With the rapid increase in device use, our children's developing spines are under enormous strain.  Tech-neck is an overuse syndrome involving the head, neck, and shoulders and is caused by looking in a forward and downward position for long periods of time.

As a Physiotherapist and mother, I'm seeing  more and more children with device-related conditions that can be prevented with the right home setup.
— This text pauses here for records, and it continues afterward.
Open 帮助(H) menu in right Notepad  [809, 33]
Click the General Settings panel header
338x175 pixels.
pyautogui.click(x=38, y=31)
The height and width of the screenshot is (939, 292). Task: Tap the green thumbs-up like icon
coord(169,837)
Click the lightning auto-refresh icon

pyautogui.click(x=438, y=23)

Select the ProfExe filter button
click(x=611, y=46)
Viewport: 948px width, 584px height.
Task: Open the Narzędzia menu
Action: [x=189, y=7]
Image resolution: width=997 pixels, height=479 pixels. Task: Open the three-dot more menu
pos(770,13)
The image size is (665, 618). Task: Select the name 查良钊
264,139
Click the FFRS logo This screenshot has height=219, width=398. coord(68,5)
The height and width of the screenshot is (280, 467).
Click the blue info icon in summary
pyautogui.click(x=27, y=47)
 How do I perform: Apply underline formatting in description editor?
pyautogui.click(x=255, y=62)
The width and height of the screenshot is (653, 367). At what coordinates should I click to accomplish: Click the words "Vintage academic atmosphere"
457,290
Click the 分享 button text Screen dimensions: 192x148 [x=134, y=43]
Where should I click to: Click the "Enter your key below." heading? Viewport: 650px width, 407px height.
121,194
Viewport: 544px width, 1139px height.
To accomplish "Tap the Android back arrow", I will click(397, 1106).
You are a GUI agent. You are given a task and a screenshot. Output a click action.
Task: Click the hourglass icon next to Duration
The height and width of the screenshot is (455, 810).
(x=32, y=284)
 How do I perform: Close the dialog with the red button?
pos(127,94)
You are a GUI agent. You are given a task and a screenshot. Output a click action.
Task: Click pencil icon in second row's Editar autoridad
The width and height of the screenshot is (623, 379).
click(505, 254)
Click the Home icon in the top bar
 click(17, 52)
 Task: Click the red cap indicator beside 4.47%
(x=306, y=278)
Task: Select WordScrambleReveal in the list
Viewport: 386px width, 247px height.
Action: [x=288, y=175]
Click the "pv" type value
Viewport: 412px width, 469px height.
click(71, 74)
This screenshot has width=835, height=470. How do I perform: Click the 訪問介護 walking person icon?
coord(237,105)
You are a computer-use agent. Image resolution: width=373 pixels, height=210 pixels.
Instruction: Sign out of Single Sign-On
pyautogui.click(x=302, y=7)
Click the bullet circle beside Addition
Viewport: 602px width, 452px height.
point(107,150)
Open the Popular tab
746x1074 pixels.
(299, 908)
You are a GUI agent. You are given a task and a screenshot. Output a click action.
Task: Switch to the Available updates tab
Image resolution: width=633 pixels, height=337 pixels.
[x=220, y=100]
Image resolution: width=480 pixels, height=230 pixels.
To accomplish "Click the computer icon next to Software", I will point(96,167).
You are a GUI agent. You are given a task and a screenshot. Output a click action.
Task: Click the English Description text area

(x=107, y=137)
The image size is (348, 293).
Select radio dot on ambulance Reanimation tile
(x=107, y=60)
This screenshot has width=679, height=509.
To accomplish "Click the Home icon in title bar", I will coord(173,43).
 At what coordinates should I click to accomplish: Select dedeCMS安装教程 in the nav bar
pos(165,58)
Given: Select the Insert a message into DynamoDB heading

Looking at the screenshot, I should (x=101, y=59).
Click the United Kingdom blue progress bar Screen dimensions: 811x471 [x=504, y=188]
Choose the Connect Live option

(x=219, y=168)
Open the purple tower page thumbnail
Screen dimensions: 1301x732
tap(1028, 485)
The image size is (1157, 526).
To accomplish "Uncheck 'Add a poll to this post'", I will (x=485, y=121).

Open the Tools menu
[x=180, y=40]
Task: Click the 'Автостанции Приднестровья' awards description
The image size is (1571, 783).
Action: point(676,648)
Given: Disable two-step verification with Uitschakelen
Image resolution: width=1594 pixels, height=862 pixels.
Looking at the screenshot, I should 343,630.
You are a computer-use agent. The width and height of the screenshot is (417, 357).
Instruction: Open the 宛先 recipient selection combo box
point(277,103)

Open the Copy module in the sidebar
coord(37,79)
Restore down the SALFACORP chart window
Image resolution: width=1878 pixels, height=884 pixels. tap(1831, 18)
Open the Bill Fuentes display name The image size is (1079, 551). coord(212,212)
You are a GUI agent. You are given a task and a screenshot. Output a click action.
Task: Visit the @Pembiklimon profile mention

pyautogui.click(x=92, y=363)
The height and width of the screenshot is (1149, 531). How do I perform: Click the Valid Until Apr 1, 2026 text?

If your child is using a tablet or a laptop, here are some quick and easy ways to minimise strain on their body.

Using a tablet?

  • Prop the tablet up on a picture frame or cushion.
  • Use a stylus (you can make your own at home with instructions here).
  • Use headphones to prevent neck craning

Working on the dining table?

  • Prop the tablet on a cushion or picture frame.
  • Support their feet with a box or lego container.
  • Use pillows to support their back.
  • Use a Stylus or an external keyboard + mouse.
  • Use Headphones

Working on the couch?

  • Pillow support behind their back.
  • Support their feet
  • Tablet propped up on a cushion.
  • Use a Stylus.
  • Use headphones.

Ergonomic Tips for Laptop set up for your teen/tween:

Working on the dining table:

  • Separate the keyboard from the screen.
  • Use books or a laptop riser to raise the laptop to eye level.
  • Use a compact external keyboard + mouse.
  • Lower the keyboard + mouse on a lap desk, cutting board, or board game to belly-button level.
  • Support their feet with books or a lego container.
  • Use a pillow for lumbar support behind their back.

Sitting on the floor:

  • Pillow behind back.
  • Legs out straight (hamstring stretch).
  • Laptop or tablet on a little table at eye level.
  • Use a separate keyboard + mouse on lap, by using a board game or box.
  • Use headphones.

What else can we do?

  • Use headphones to avoid craning their neck.
  • Get them moving! Turn on some music and dance, exercise to Youtube videos, do Yoga, and move hourly.
  • Try and keep the usual school routine with breaks.
  • Balance out 2D screen time with 3D work. Do activities such as art and craft, lego, card games, board games.
  • Try and get a good night's sleep! This may mean charging and turning screens off at least 1 hour before bed.

As parents, need to role model for our children to prevent poor postures associated with poor set ups.  They will be on devices for at least 20 years until they get to the workforce, so let's look after their spines now before it's too late!